One of the coins that shows Heads is randomly chosen and this coin and its two neighbors (the coin on the right and the one on the left from it) are flipped again. The probability of showing Heads for any coin from now on is $p$.

This procedure repeats.

We need to find the function of the expected number of iterations to get all Tails in the circle.

Can you help me with this? Is there any elegant way to proceed?

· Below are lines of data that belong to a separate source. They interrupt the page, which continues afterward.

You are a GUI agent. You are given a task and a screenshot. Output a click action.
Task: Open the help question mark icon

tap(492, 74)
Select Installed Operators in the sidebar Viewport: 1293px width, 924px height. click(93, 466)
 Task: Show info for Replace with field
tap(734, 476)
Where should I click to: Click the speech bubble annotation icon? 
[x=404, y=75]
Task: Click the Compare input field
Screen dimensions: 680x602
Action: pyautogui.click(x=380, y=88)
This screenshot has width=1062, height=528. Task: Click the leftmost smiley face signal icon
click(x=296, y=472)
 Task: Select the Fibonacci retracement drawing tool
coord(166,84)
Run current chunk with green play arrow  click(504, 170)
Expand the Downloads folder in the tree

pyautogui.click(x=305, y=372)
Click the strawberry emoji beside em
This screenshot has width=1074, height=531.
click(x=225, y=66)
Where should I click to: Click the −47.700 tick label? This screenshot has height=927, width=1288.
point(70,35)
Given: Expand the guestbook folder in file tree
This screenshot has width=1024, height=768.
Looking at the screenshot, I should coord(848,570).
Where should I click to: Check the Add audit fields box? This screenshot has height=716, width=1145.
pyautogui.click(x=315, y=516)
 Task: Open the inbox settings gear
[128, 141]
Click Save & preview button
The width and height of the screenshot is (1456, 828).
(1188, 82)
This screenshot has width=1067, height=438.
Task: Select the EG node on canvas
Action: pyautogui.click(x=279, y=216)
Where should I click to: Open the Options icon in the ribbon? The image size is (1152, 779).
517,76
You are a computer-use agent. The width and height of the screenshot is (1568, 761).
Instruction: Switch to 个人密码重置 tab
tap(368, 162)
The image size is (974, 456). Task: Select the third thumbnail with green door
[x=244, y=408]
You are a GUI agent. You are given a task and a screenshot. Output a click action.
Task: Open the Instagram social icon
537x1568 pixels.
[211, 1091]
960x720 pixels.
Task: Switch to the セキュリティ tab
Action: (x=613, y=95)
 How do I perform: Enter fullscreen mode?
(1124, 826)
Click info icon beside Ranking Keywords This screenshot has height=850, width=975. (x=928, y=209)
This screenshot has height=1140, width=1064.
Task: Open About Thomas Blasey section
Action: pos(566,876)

• "One of the coins that shows Heads"-- is this chosen at random? Mar 29, 2016 at 22:22
• After the iterative step your event is ill defined. Probability of what showing heads is now p? All 3? Mar 29, 2016 at 22:23
• @CommonerG: yes, at random. I editied the question.
– Vika
Mar 29, 2016 at 22:28
• @kodlu: all three, and this will be the probability from that step and all subsequent steps. I edited the question.
– Vika
Mar 29, 2016 at 22:29
• Does the first flip (when the probabilities are 1/2) count as an iteration? Mar 29, 2016 at 22:33

Conditional on not having all tails in the first place, the number of iterations is geometrically distributed with success probability $(1-p)^3$. You need an average of $\frac{1}{(1-p)^3}$ iterations. The probability of not having all tails in the first place is $\frac{7}{8}$ so the average number of iterations you need is $\frac{7}{8(1-p)^3}$.
When $p=\frac{1}{2}$, you need an average of 7 iterations.